After identifying the problem, we started looking into the ScyllaDB driver configuration. We primarily use Golang in production with default scylla gocsql driver. All settings were default except for the shard-aware configuration; we specified the shard-aware port in the host definition (host:19042). Here is our configuration (only relevant parameters. Link to sources)
func NewCluster(hosts ...string) *ClusterConfig {
cfg := &ClusterConfig{
Hosts: hosts, // ["NodeIp1:190942","NodeIp2:190942",..]
Timeout: 600 * time.Millisecond,
ConnectTimeout: 600 * time.Millisecond,
ReconnectionPolicy: &ConstantReconnectionPolicy{MaxRetries: 3, Interval: 1 * time.Second},
ReconnectInterval: 60 * time.Second,
}
return cfg
}
The driver configuration had 3 problems. Let’s explain them one by one.
Connection settings
The driver connects to a node with a 600ms timeout. On timeout error, there are 2 additional attempts with a 1-second interval. On failure, the node is marked as down. All down nodes are checked every 60 seconds (ReconnectInterval
) and are marked as up on success.
What would happen if a node gets temporarily overloaded? As I mentioned above, establishing a new connection is an expensive operation, so 600ms might be insufficient. However, the client will make 2 more attempts, creating a snowball effect, and the node would never recover! Therefore, we need to increase the connect timeout and remove all retries. A 60s reconnection interval is more than enough. So we will keep it.
func NewCluster(hosts ...string) *ClusterConfig {
cfg := &ClusterConfig{
Hosts: hosts, // ["NodeIp1:190942","NodeIp2:190942",..]
Timeout: 600 * time.Millisecond,
ConnectTimeout: 12 * time.Second,
ReconnectionPolicy: &ConstantReconnectionPolicy{MaxRetries: 1, Interval: 1 * time.Second},
ReconnectInterval: 60 * time.Second,
}
return cfg
}
Timeout settings
ScyllaDB has 2 types of timeouts: client-side timeout and server-side timeout. The client-side timeout is the wait time during any query operation in the driver. The server-side timeout is the maximum time for processing requests on the server before it drops the request. You can find more explanation in the ScyllaDB documentation.

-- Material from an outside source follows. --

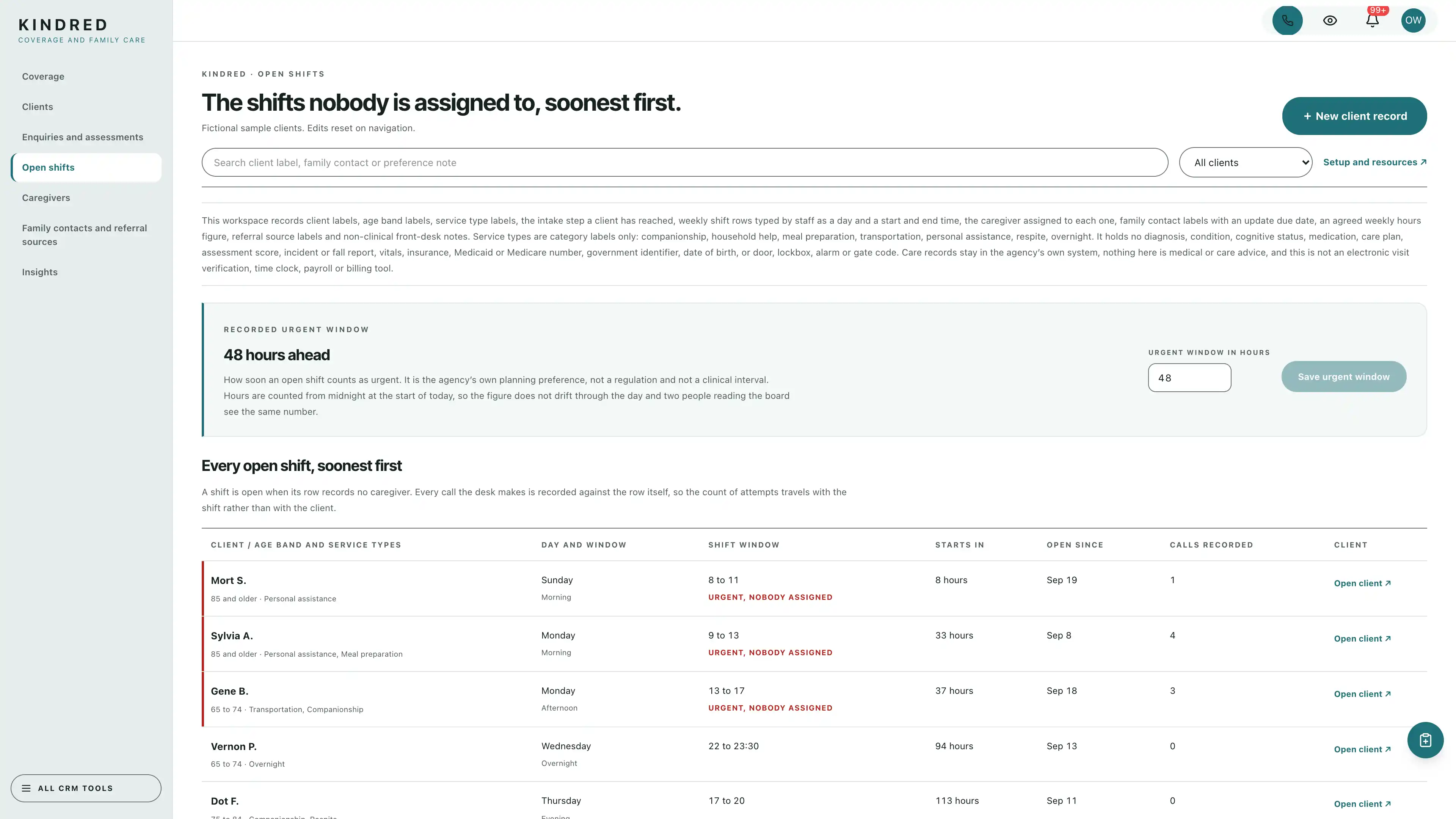Focus the client search field
This screenshot has height=819, width=1456.
[x=684, y=162]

The client-side timeout in the GoCQL driver is set by Timeout
parameter in ClusterConfig
.
The default server-side timeout is set in the cassandra.yaml file. It can be changed for specific requests inside a query statement or in the driver’s queryBuilder.
It’s crucial to understand the difference between these timeouts and choose correct values for both. The server-side timeout should to be less than the client-side timeout. Otherwise, ScyllaDB will waste CPU resources, prevents node recovery. In our case, we had default values: 5s for the server-side timeout and 600ms for the client-side. We increased timeout to 5.2s:
func NewCluster(hosts ...string) *ClusterConfig {
cfg := &ClusterConfig{
Hosts: hosts, // ["NodeIp1:190942","NodeIp2:190942",..]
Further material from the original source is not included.